◆ TASK PROMPT ◆
Quote verbatim the span of lines that begins the listing below and closes with the line containing "Click the blue".

◆ TASK INPUTS ◆
=== Begin Enclosure ===

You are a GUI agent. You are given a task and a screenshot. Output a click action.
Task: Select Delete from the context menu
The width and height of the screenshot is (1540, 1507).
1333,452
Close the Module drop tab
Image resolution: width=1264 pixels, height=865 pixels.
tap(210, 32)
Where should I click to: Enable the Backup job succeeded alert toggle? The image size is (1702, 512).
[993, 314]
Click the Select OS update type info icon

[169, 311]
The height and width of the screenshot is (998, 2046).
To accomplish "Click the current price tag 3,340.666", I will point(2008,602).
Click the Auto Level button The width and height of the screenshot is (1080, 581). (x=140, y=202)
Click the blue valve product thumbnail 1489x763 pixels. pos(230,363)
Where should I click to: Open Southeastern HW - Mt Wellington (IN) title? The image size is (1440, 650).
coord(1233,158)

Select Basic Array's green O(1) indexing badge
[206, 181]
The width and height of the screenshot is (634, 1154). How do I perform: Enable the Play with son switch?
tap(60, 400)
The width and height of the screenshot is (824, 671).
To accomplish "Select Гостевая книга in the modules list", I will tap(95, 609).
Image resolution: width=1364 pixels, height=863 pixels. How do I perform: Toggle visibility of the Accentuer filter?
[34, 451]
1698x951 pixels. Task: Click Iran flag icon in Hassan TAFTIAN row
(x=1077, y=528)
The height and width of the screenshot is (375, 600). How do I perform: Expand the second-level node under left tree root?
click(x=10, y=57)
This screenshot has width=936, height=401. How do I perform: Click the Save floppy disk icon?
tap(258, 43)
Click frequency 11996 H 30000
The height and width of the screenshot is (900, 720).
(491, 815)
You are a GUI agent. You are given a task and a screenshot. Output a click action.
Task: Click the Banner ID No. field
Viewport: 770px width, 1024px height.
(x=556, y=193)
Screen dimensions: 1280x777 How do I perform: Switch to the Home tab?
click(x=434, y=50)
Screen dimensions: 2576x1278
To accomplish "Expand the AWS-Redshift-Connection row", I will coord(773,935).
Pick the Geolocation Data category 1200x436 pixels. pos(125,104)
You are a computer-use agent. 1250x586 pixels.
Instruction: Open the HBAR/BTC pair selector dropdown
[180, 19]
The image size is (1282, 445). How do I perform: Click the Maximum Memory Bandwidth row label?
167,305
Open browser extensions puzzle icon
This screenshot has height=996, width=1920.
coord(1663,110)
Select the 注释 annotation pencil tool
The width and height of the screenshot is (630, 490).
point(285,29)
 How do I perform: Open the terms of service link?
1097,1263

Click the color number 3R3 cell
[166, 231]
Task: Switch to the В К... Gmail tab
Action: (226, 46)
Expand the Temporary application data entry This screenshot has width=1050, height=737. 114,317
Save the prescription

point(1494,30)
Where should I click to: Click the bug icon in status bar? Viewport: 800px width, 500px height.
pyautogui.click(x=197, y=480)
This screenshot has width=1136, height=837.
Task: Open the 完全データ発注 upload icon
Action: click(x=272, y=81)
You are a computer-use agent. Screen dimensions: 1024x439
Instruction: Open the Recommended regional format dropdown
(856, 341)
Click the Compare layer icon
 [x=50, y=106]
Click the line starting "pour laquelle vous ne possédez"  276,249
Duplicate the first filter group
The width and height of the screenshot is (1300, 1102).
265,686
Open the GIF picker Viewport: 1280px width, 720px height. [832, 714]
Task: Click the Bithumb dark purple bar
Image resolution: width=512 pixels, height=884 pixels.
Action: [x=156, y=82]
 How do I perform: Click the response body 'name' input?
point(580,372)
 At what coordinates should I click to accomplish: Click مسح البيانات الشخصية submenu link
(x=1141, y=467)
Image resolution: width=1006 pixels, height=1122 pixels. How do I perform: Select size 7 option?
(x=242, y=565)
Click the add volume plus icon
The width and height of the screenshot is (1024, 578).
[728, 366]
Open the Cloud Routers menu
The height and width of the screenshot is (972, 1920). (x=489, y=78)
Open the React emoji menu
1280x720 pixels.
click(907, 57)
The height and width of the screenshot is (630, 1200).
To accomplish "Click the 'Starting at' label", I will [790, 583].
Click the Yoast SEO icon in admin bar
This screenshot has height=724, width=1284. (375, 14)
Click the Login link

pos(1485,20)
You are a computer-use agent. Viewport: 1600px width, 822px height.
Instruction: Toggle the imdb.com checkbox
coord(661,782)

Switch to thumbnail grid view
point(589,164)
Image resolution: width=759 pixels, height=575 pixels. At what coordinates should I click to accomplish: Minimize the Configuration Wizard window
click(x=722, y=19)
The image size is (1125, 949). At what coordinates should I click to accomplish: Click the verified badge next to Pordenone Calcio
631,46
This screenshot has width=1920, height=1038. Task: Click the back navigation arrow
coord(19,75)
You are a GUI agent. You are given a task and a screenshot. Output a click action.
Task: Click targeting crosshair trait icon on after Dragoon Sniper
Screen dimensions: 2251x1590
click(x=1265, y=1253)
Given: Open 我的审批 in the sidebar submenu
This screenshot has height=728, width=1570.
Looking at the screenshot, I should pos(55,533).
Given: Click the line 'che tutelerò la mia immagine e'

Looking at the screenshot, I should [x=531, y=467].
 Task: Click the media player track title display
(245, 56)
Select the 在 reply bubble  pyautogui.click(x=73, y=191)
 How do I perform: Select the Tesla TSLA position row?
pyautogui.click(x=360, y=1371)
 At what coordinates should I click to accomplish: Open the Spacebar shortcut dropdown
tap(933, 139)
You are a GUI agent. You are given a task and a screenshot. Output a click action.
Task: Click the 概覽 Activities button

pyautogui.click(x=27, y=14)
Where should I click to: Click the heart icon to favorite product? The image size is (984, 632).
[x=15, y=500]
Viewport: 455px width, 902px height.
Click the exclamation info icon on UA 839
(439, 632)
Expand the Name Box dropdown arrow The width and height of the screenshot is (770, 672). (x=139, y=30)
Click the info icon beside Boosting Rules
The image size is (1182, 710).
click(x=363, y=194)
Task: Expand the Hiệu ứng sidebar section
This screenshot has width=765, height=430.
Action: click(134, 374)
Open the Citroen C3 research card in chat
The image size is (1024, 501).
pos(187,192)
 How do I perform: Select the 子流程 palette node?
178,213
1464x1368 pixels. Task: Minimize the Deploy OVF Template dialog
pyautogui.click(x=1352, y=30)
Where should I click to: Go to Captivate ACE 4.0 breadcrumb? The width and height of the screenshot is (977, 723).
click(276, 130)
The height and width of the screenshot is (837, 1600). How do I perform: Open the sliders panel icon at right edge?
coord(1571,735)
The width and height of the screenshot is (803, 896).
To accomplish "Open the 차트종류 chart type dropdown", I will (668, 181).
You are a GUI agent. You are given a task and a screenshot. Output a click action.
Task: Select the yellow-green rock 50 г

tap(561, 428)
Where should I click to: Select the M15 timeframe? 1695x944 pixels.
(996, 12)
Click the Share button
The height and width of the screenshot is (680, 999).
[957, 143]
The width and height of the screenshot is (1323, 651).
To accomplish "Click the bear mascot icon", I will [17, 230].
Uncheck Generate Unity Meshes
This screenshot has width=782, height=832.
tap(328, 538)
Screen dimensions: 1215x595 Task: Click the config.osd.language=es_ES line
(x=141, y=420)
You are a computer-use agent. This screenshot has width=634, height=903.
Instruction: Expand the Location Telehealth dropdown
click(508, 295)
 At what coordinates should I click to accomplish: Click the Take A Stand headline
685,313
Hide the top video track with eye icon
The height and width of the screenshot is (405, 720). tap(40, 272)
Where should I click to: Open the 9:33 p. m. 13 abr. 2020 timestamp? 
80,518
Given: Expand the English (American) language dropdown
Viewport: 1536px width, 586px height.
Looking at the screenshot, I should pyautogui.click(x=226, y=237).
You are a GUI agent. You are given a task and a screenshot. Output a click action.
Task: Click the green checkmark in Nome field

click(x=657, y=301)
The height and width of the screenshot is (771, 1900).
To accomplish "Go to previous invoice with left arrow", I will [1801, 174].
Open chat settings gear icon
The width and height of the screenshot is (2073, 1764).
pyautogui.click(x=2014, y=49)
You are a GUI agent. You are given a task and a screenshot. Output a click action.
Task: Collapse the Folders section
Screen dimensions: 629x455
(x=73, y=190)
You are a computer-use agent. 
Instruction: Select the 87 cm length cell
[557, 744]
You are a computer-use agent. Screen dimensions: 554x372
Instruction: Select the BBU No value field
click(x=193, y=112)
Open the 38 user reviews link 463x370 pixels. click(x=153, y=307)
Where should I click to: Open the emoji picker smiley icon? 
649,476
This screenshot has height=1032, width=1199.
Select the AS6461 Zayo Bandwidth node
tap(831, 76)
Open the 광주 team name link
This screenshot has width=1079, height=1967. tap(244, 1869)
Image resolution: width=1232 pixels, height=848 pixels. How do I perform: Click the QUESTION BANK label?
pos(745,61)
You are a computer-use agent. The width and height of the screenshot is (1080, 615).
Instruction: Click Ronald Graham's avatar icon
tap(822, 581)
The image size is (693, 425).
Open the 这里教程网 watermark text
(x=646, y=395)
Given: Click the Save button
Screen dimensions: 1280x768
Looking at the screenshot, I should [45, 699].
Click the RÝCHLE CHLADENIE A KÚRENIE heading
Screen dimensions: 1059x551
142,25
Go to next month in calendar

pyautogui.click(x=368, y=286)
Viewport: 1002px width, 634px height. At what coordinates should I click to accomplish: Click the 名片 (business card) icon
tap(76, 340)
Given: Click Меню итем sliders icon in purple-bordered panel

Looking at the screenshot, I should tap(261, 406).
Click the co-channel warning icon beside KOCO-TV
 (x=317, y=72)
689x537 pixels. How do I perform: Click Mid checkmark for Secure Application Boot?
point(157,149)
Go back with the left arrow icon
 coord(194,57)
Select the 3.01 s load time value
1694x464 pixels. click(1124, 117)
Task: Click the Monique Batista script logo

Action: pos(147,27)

=== End Enclosure ===

◆ ANSWER SECTION ◆
You are a GUI agent. You are given a task and a screenshot. Output a click action.
Task: Select Delete from the context menu
The width and height of the screenshot is (1540, 1507).
1333,452
Close the Module drop tab
Image resolution: width=1264 pixels, height=865 pixels.
tap(210, 32)
Where should I click to: Enable the Backup job succeeded alert toggle? The image size is (1702, 512).
[993, 314]
Click the Select OS update type info icon

[169, 311]
The height and width of the screenshot is (998, 2046).
To accomplish "Click the current price tag 3,340.666", I will point(2008,602).
Click the Auto Level button The width and height of the screenshot is (1080, 581). (x=140, y=202)
Click the blue valve product thumbnail 1489x763 pixels. pos(230,363)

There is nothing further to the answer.